DSRM is SMB-only and DC-local

[MS-SAMR] 3.1.5.13.6 requires RPC over SMB for this method; on Vista SP2 / 2008 SP2 and later a TCP attempt is rejected with RPC_S_ACCESS_DENIED. _run_dsrm_reset rejects --transport tcp up front: when the channel has no SMB session key it raises MethodUnavailable telling you to use --transport smb, for a clear error rather than a server fault. The operation touches only the local safe-boot registry hive of the DC you contacted; it does not replicate, so to set the DSRM password across multiple DCs you call each one. It is a reset, so it runs no complexity, history, or minimum-age check. It was live-validated returning STATUS_SUCCESS on both lab DCs over the named pipe.

The expiry control

--expire (the default) and --no-expire set the must-change-at-next-logon flag on the cleartext and hash SAMR resets. In reset.py the resolved expire boolean is threaded into samr.reset_aes, the internal8 reset (samr._build_internal8 via reset_set_information), reset_rc4, and reset_hash, which write the PasswordExpired byte as 1 or 0. Per [MS-SAMR] 3.1.5.6.4.2, a nonzero PasswordExpired sets pwdLastSet = 0 (force change at next logon); a zero value, when the password is past the effective max age, sets pwdLastSet to the current time.
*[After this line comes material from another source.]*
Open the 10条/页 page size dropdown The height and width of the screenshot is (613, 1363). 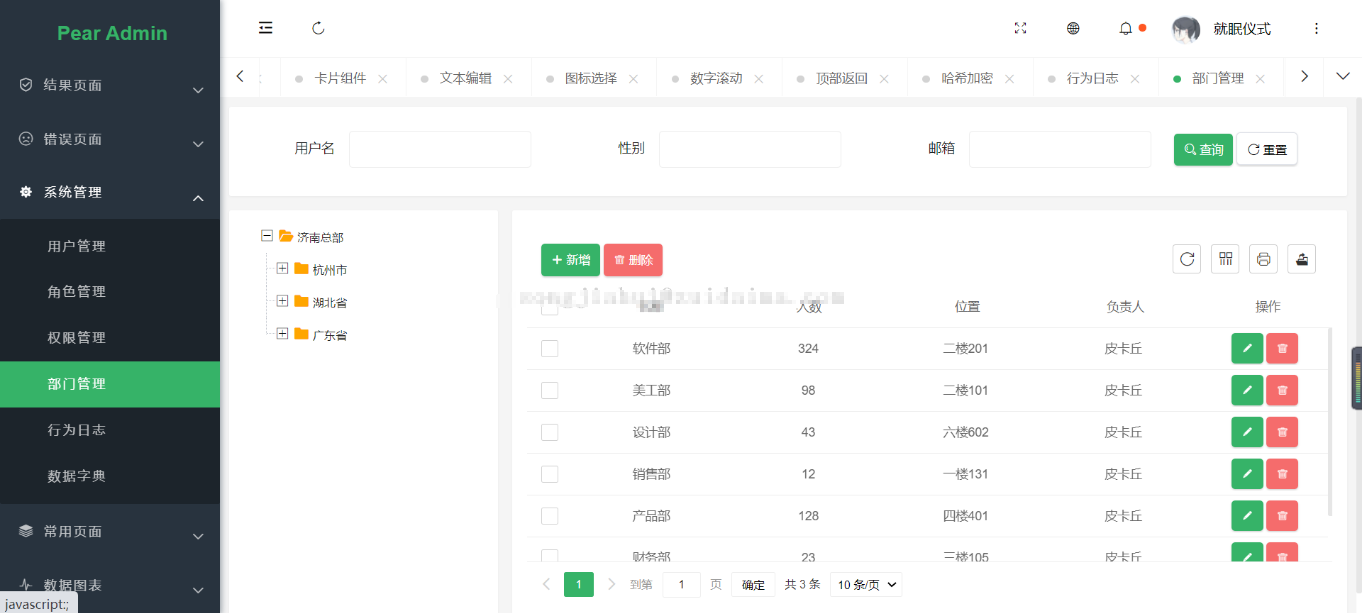point(865,584)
The expiry control does not apply to the kpasswd or LDAP resets, which carry no expiry field, and --no-expire is the lever for the set-hash Kerberos-key interaction described above.
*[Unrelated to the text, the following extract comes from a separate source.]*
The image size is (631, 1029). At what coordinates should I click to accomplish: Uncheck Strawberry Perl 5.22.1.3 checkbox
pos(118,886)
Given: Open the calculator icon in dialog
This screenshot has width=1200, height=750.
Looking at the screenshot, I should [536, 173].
auto: the full method ladder

--method auto is the default. For a cleartext new password it tries every reset method in a fixed order and takes the first that succeeds; supplying only --target-new-hash skips the cleartext rungs and drops straight to samr-hash. The logic is _run_auto_reset (and its SAMR tail _auto_samr_ladder) in reset.py. The order is:

  1. kpasswd: the Kerberos set protocol (RFC 3244). Tried first because it is the cleanest cross-domain path and carries no SMB session-key dependency.
  2. ldaps: the LDAP unicodePwd replace over TLS on 636.
  3. ldap: the same replace over a sealed connection on 389.
  4. samr-aes: the compact AES cleartext reset (opnum 58 + UserInternal7). A SamrConnect5 preflight (samr.supports_aes, opnum 64, AES feature bit 0x10, [MS-SAMR] 2.2.7.15 / 3.2.2.4) skips this rung when the DC explicitly does not advertise the AES password buffer.
  5. samr-rc4: the salted RC4 cleartext reset (UserInternal4InformationNew).
  6. samr-rc4-unsalted: the unsalted RC4 cleartext reset (UserInternal4Information).
  7. samr-hash: the set-hash reset (UserInternal1). It writes the NT OWF derived from the cleartext, so it is the last resort that still applies when every cleartext rung was rejected (for example by a password policy), and it is the only rung that can apply a hash-only secret.

Each rung is attempted in turn. A rung is taken only when it raises no availability error and returns STATUS_SUCCESS; an unavailable method (a closed port, an RPC fault, a MethodUnavailable), or any non-success status, is logged at INFO and auto moves to the next. The four SAMR rungs share a single named-pipe channel opened once. If every rung fails, auto raises MethodUnavailable with the accumulated per-rung reasons.

What auto reports

The outcome records the method that actually ran, not auto. If the ladder fell through you will see, for example, samr-rc4 in the output; run with -v to see each rung that was skipped and why. The default output format is pretty; --format text and --format json are also available. See output formats and the methods matrix for the full per-method comparison, and errors for how the returned NTSTATUS is decoded.